Supreme Court Nominee Could Have Big Impact on IP

My weekly Law Bytes column (Toronto Star version, homepage version) examines new Canadian Supreme Court nominee Mr. Justice Marshall Rothstein, whose lengthy record on patent, copyright, and trademark matters suggests that he may very well challenge the status quo at Canada' s highest court.

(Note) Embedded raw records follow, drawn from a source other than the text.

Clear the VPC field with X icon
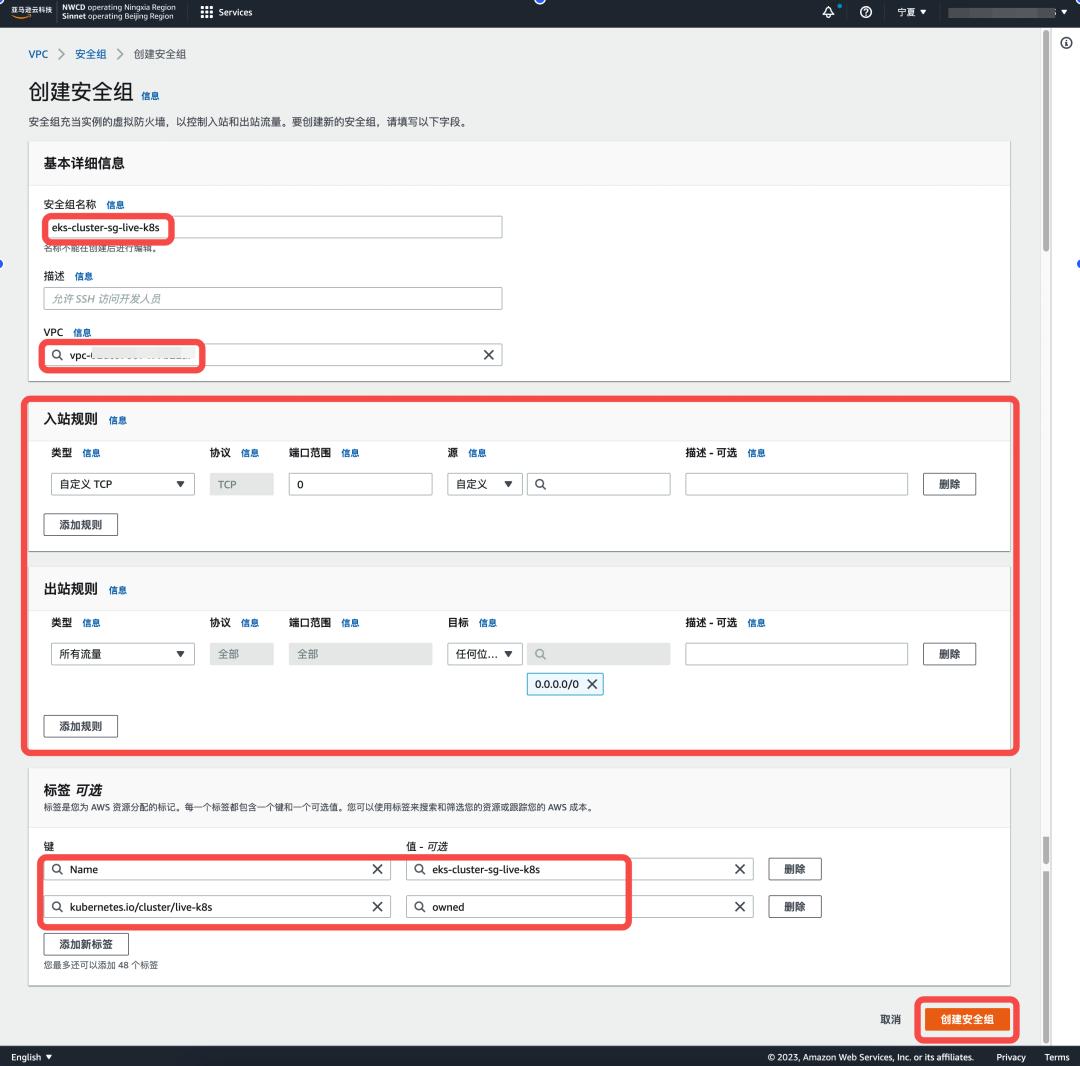Image resolution: width=1080 pixels, height=1066 pixels. coord(488,355)
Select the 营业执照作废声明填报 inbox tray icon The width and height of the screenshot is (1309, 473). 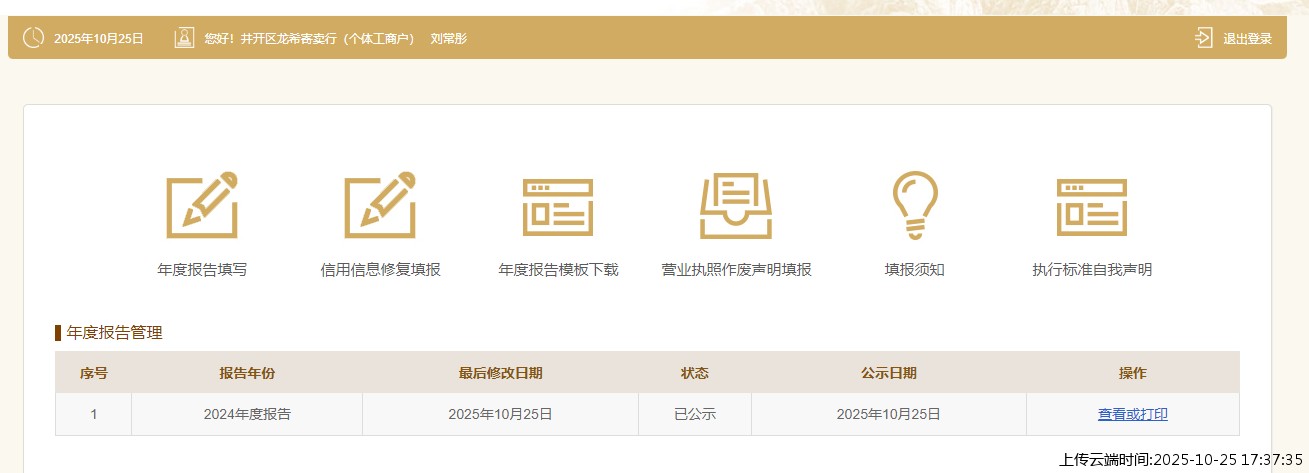click(736, 205)
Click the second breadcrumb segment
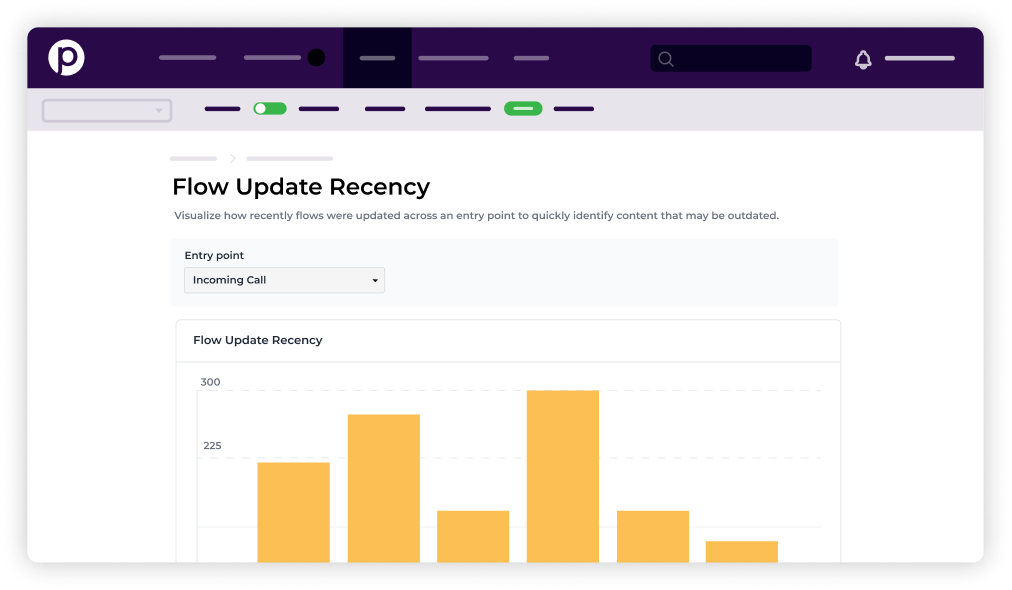This screenshot has height=590, width=1012. pos(289,158)

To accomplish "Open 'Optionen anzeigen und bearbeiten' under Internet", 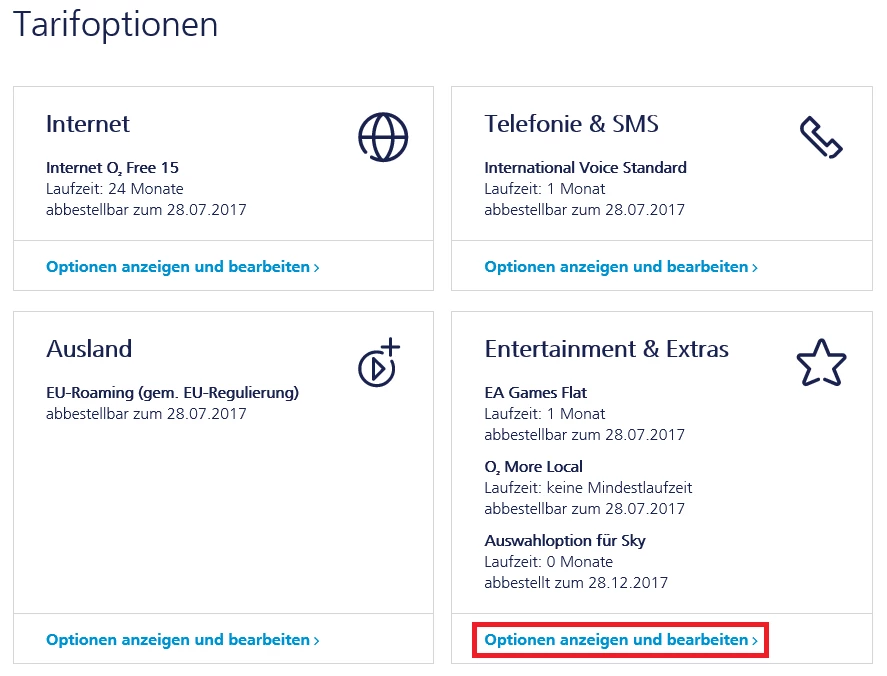I will pos(178,267).
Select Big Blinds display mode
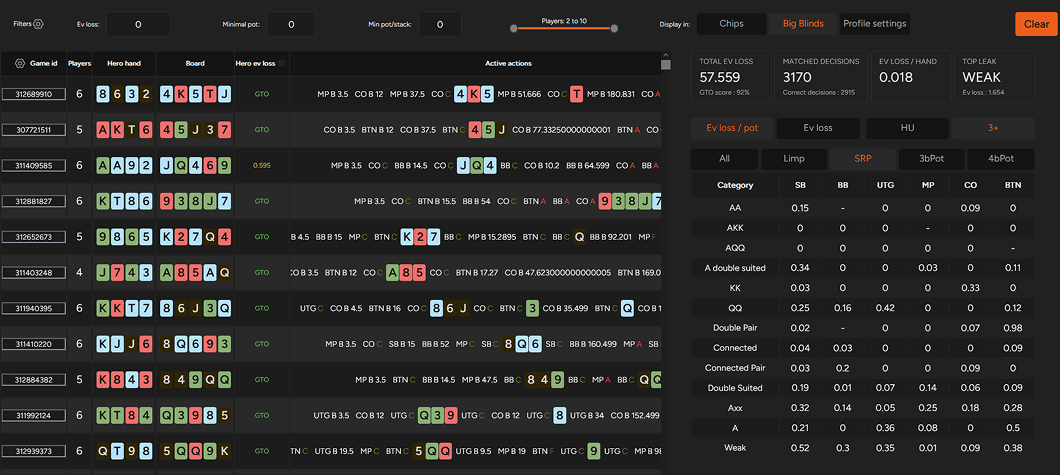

The column uncovers several speeches by Justice Rothstein that reveal a candid judge who is uncomfortable with incorporating policy into the legal decision making process, who is willing to examine intellectual property laws of other jurisdictions, and who recognizes the limits of intellectual property law.

Justice Rothstein, who appears before a House of Commons committee today, has emerged as a prominent jurist on intellectual property cases at the Federal Court of Appeal.  His best-known decision is the Harvard Mouse case, which addressed the question of whether higher life forms, in this case the "oncomouse", could be patented.  Justice Rothstein ruled that it could, concluding that there was nothing in the definition of "invention" under the Patent Act to preclude such patents.

Justice Rothstein has also presided over leading copyright and trademark cases.  He wrote a concurring opinion in Law Society of Upper Canada v. CCH Canadian, a copyright case that focused on the photocopying of legal decisions.  He sided with the majority in a high-profile trademark battle between Lego and Montreal-based Mega Blocks.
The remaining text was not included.